Task: Only the lines below between the ones containing "This screenshot has height=582, width=1568." and "Image resolution: width=365", inclusive, are to be reproduced, each exactly as it stands.

*** Exercise input ***

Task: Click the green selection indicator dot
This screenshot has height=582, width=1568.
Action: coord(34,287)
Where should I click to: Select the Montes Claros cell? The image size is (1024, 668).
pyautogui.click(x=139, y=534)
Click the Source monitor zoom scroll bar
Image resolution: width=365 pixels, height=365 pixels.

***
*** Exercise input ***

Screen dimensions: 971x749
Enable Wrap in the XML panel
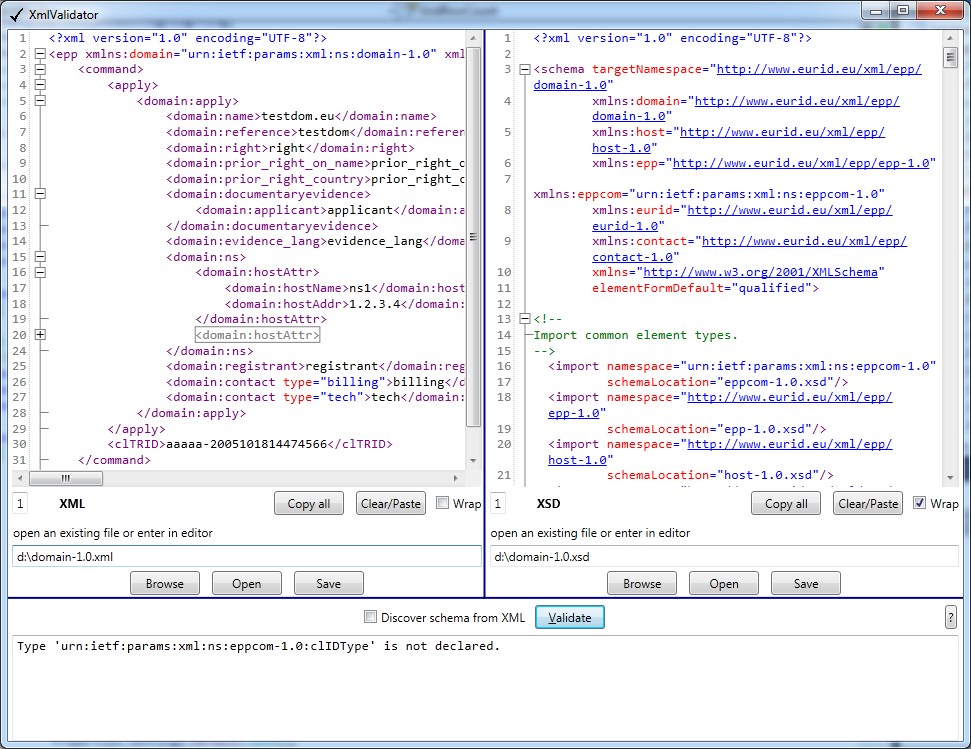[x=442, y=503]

***

Answer below:
This screenshot has height=582, width=1568.
Action: coord(34,287)
Where should I click to: Select the Montes Claros cell? The image size is (1024, 668).
pyautogui.click(x=139, y=534)
Click the Source monitor zoom scroll bar
Image resolution: width=365 pixels, height=365 pixels.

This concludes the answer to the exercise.